I remember once, three or four years after I graduated from the college here, I came back for a visit and I understood what the statement "You can never go home again" meant. It just wasn't the same. But this time, about eighteen years after I graduated and probably 15 years since I'd even stepped foot in this town, I realized you actually can go home again. I felt the same joy, the same feelings I felt here so long ago as a student.

And, it's interesting, although this town has grown a little since I was here last and some things have changed, it is very interesting to me how little has changed. The first week I taught, the theatre department had a little gathering where the faculty and staff were introduced and where the students got the opportunity to meet and get to know one another. My boss introduced me and asked if I had anything to say. I told these kids how lucky they were to come to school here, how lucky they were to have this performing arts facility that I never had, and how lucky they were to have my mentor as the head of their department. I got a little emotional, which I was a little embarrassed by, but I meant every word I said. If these kids' experiences are anything like mine were, they are SO, SO lucky and blessed to be going to school here. I told them to make the most of their time here; to seize the day.

It has been so awesome being with my old teacher. I love him so much. he had an enormous influence on me both personally and in my career. It has been fun to watch him in action again. I had forgotten how much I have missed him. And he really has done everything to make me feel welcome and included and important. It's been interesting working with him as a peer. I'm really enjoying it. I know he is equally glad to have me here and is really grateful for all I am doing for him. He wants me to stay on for spring semester, but I told him it will be impossible unless I can get more money. I really like being here, but I can't afford to do this another semester (besides if I get an acting gig, I wouldn't be able to anyway; plus I miss Jonah terribly. Since we had our commitment ceremony nearly a year ago, I've spent all of two or so months with him). I know my boss will do all he can to work it out so I can stay, but I do not believe the college will pay what I need to stay here. Jonah said if they do, he's okay with my staying, but part of me just wants to be in my house with my husband.

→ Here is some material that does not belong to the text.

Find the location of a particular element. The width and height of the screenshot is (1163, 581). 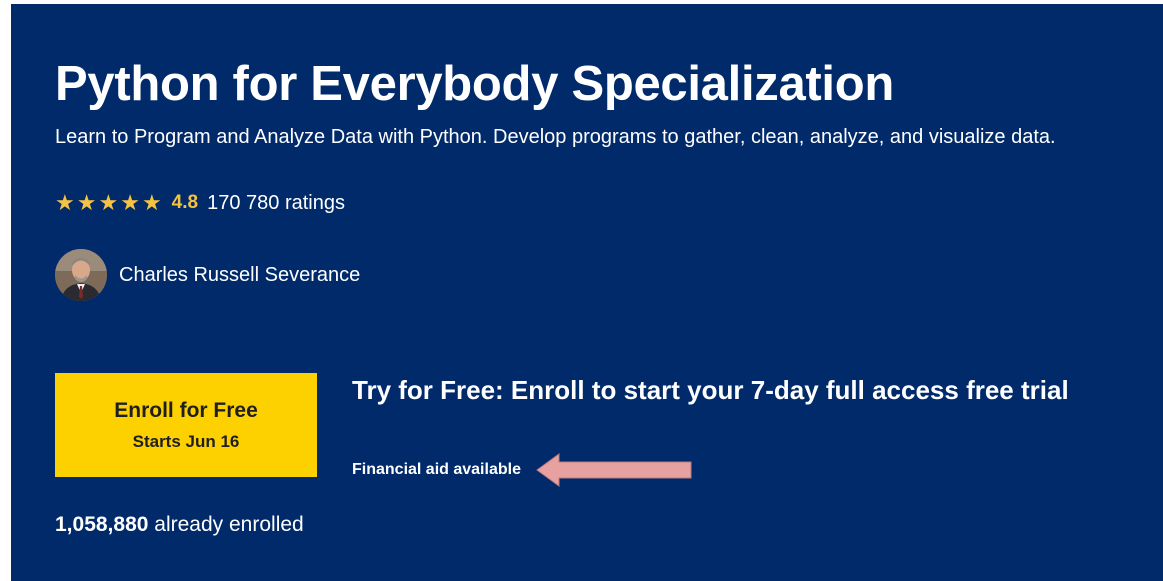

enroll-button-label: Enroll for Free is located at coordinates (186, 410).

The other thing (besides this job) that has kept me occupied was that I got a much-needed operation on my knee. About fifteen years ago I hyperextended my leg in a show I was in and tore some cartilage in my knee. Since then, it has gotten worse and more difficult to dance and walk up and down stairs. Until recently I never had insurance good enough to afford the surgery, but finally I was able to get it (and at a time when I wasn't in a show). The surgery went very well, and my knee is healing quickly. I still have a limp, and I have to go to physical therapy, but considering I had the surgery only a week ago, I feel I am in great shape. Hopefully when it is completely healed, I will no longer have the knee problems I had before.

Tomorrow after I teach my last class, I am going to visit Jonah in Vegas for five days. We are both very, very excited and looking forward to time together.

Things are good. I know my mom misses me a lot (and I miss her (and Jonah), but I guess that's part of life. Just know I am happy and well.